Очнулся Леська на телеге, раздетый до белья и при­крытый рогожей. Голова его была обвязана каким-то тряпьем и ужасно болела над затылком. Рядом, всхли­пывая, сидела девушка, тоже закутанная в рогожу. Лица ее Леська не видел. Лошадка шла по сельской улице, мимо проплывали соломенные крыши. Вскоре телега остановилась у ворот какой-то избы, крытой черепицей. Девушка соскочила и вбежала в дом. Крестьянин же подошел к Леське и, ласково улыбаясь, спросил:

— Ну, как, сынок?
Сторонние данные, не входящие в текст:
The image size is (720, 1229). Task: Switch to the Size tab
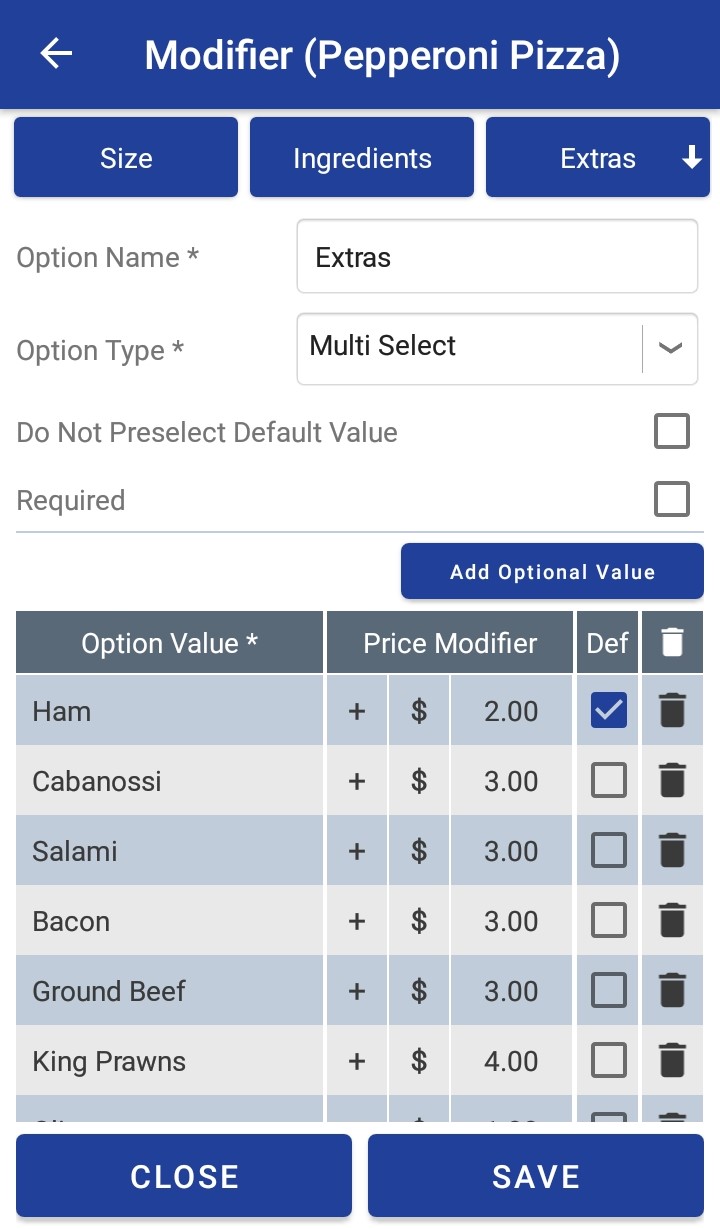click(126, 158)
Полегчало?

— Что со мной было?

— Спервоначалу он тебя сзади рукояткой, этот, кото­рый при мне состоял, он, значитца, рукояткой, а опосля они тебя раздели, мне по морде, а сами на коней и драла, потому как на дороге опять автомобили с немцами забе­гали. Ну, гайдамаки-то понимали, что поступают неза­конно. Немцы того не любят.

— А с дочкой как же?

— Хорошо с дочкой! — счастливо засмеялся хозя­ин. — Не тронули дочку.

Он помог Леське сойти, и Леська в одном белье во­шел в избу.

— Агаха! — строго сказал хозяин. — Это дорогой гость. Накормить его надо.

Заплаканная хозяйка, которой дочь уже все расска­зала, светло улыбнулась Леське сквозь слезы.

— Спасибо вам, господин, не знаю, как величать... Кабы не вы...

Она махнула рукой и быстро вышла в сенцы.

Леську усадили за стол. Хозяин сел рядом. Кухня была большой и служила столовой.

— А дочка где? спросил Леська, морщась от го­ловной боли.

— Стесняется, — ответил хозяин и указал бородой на дверь, ведущую в комнату.

— А почему вы не схватились с гайдамаком? Мы бы вдвоем их одолели.

— Оробел, — тихо ответил крестьянин и опасливо покосился на дверь. — По слабости болести.

— Как же вы смели робеть, если дело шло о вашей дочери?